((

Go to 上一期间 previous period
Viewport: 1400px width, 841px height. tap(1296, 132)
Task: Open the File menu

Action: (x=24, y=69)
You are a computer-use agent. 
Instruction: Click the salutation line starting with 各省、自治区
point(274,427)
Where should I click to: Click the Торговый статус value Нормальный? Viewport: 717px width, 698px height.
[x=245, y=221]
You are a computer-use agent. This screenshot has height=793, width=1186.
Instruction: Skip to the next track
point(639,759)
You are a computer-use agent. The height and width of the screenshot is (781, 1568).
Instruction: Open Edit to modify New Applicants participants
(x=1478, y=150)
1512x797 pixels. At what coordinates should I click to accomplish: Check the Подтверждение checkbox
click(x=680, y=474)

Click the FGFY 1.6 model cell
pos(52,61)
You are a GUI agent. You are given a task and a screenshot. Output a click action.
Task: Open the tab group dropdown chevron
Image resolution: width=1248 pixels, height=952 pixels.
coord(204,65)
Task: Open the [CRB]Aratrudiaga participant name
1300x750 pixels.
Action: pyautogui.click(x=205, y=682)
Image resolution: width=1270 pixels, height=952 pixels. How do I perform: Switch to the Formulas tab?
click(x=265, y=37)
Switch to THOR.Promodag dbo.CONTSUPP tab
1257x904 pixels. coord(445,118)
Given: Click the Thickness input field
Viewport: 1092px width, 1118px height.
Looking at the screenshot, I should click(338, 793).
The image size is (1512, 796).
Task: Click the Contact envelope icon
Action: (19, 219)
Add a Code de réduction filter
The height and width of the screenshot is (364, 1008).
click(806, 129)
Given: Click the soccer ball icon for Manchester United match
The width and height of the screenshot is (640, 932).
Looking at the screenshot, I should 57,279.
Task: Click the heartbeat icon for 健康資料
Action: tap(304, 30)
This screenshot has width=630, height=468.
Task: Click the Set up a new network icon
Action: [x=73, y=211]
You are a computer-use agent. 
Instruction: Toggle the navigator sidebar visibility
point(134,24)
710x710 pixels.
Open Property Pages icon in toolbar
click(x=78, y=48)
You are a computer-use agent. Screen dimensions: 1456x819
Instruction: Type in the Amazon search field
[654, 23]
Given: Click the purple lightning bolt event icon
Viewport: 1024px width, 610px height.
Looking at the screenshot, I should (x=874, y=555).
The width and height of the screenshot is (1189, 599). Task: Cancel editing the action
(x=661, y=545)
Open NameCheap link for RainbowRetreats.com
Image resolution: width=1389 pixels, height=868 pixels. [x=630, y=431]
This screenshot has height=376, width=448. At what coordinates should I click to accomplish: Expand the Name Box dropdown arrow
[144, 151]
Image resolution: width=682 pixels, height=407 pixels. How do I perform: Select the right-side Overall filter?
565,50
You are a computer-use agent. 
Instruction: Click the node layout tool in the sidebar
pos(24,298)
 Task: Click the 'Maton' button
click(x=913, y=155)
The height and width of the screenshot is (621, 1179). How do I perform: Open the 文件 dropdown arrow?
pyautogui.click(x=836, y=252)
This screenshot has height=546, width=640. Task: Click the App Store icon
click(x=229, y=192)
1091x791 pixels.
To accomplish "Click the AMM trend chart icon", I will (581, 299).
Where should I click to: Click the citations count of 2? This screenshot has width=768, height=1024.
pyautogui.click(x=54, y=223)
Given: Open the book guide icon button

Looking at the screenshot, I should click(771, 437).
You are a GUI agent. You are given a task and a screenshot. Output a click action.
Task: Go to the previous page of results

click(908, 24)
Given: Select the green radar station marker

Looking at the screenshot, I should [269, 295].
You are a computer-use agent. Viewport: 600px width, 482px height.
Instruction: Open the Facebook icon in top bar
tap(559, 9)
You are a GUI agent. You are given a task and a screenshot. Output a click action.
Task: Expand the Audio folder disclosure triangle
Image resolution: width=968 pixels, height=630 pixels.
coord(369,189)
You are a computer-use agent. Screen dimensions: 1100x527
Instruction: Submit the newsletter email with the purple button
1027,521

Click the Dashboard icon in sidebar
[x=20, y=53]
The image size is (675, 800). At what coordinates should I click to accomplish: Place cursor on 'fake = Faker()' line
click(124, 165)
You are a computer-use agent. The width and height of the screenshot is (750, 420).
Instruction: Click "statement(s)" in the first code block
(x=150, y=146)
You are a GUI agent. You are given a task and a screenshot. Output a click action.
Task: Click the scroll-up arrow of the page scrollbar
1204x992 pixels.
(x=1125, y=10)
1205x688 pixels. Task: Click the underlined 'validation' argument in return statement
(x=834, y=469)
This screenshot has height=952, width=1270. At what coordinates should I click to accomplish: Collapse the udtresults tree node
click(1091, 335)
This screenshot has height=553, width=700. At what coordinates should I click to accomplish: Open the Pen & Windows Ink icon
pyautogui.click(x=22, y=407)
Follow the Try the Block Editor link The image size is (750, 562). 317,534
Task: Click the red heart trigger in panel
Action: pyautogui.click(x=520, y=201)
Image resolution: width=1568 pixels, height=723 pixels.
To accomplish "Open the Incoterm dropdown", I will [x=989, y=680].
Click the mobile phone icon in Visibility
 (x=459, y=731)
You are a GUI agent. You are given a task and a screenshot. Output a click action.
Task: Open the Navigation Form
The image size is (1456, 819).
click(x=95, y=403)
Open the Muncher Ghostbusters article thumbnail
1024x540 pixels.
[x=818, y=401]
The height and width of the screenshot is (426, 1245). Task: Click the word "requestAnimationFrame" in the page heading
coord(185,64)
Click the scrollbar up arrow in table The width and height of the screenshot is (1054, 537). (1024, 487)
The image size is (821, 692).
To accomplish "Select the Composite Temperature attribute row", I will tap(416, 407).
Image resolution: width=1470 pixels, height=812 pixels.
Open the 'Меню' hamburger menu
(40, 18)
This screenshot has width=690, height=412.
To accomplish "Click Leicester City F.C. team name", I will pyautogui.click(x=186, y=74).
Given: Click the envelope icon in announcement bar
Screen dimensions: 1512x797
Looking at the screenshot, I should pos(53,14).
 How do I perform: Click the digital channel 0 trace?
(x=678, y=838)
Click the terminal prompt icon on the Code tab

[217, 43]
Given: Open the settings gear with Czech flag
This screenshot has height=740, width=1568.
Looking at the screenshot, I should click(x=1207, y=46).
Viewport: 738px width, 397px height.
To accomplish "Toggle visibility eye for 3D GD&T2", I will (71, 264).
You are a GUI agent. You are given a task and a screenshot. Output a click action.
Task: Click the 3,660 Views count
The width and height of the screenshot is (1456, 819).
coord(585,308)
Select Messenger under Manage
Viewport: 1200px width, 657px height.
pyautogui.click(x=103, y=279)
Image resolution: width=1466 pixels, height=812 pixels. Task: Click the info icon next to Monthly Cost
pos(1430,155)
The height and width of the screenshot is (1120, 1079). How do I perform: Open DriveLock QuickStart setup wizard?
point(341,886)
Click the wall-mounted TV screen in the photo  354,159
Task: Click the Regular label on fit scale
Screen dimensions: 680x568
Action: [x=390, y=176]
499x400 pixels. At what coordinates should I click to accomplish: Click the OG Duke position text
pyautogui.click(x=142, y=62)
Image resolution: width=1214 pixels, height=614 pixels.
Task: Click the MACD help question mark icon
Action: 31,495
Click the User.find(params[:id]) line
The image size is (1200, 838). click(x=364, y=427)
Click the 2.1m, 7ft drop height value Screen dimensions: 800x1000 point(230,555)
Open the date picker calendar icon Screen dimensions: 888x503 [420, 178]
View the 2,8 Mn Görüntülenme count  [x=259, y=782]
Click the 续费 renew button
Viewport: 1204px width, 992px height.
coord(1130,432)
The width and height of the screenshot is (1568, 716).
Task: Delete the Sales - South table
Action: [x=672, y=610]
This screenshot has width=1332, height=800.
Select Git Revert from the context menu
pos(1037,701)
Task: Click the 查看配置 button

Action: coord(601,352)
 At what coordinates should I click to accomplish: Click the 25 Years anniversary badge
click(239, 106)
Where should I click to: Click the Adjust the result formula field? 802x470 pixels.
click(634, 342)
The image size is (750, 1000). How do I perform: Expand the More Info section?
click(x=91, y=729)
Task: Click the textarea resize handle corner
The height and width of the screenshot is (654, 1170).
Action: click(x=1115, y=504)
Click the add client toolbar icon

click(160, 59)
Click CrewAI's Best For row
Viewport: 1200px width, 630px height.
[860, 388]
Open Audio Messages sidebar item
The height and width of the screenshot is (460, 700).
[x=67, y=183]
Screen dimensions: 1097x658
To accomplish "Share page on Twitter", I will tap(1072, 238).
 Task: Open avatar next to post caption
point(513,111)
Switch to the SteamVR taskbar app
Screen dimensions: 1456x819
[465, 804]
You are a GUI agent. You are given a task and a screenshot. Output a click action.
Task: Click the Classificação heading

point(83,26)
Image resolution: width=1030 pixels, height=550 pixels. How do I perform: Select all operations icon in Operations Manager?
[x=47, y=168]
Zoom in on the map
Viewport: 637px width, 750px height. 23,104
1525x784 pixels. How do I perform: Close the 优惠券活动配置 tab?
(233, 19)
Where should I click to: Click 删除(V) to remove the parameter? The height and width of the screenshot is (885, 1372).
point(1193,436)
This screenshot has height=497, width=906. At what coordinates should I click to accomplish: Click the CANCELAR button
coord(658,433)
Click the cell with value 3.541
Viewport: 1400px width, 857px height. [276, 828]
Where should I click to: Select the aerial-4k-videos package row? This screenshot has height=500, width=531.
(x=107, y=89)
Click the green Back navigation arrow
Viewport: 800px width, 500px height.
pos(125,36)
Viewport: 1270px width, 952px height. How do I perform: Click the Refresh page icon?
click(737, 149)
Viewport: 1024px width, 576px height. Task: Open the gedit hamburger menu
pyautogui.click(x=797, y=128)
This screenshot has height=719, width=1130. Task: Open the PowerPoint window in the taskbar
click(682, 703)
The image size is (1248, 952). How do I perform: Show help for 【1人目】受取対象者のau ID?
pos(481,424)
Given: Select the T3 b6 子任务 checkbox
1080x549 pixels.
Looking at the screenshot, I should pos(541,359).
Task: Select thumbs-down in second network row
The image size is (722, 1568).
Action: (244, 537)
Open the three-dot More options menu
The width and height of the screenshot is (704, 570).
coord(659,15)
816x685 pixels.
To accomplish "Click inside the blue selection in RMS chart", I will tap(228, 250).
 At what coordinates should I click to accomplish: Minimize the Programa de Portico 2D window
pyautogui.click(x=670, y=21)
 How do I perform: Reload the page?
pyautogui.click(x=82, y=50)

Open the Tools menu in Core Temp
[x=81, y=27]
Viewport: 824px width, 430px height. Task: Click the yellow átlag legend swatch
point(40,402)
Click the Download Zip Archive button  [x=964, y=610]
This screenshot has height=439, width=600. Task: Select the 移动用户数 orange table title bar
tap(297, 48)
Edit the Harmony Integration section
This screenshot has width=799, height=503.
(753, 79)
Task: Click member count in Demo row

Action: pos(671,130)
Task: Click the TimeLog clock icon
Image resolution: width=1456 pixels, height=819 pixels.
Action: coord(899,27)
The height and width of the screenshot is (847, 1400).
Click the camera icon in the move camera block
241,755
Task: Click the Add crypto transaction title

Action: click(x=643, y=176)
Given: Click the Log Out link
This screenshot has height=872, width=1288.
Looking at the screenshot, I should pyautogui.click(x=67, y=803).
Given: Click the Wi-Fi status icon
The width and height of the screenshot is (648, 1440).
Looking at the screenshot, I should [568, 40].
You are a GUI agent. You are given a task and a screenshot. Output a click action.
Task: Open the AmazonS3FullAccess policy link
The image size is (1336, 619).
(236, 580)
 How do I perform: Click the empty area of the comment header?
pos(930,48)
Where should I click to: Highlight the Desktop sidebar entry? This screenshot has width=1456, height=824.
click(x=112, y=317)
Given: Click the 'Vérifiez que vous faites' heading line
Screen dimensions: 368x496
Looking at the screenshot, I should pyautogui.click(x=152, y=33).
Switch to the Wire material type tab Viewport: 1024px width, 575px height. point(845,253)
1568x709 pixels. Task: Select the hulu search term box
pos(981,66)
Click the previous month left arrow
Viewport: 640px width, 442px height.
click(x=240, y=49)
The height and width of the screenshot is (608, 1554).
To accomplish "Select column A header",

))

== Task details ==
Copy the records above word for word, starting at the very first line and ending at the line that contains "Action: (19, 219)", both included.

== Problem solution ==
Go to 上一期间 previous period
Viewport: 1400px width, 841px height. tap(1296, 132)
Task: Open the File menu

Action: (x=24, y=69)
You are a computer-use agent. 
Instruction: Click the salutation line starting with 各省、自治区
point(274,427)
Where should I click to: Click the Торговый статус value Нормальный? Viewport: 717px width, 698px height.
[x=245, y=221]
You are a computer-use agent. This screenshot has height=793, width=1186.
Instruction: Skip to the next track
point(639,759)
You are a computer-use agent. The height and width of the screenshot is (781, 1568).
Instruction: Open Edit to modify New Applicants participants
(x=1478, y=150)
1512x797 pixels. At what coordinates should I click to accomplish: Check the Подтверждение checkbox
click(x=680, y=474)

Click the FGFY 1.6 model cell
pos(52,61)
You are a GUI agent. You are given a task and a screenshot. Output a click action.
Task: Open the tab group dropdown chevron
Image resolution: width=1248 pixels, height=952 pixels.
coord(204,65)
Task: Open the [CRB]Aratrudiaga participant name
1300x750 pixels.
Action: pyautogui.click(x=205, y=682)
Image resolution: width=1270 pixels, height=952 pixels. How do I perform: Switch to the Formulas tab?
click(x=265, y=37)
Switch to THOR.Promodag dbo.CONTSUPP tab
1257x904 pixels. coord(445,118)
Given: Click the Thickness input field
Viewport: 1092px width, 1118px height.
Looking at the screenshot, I should click(338, 793).
The image size is (1512, 796).
Task: Click the Contact envelope icon
Action: (19, 219)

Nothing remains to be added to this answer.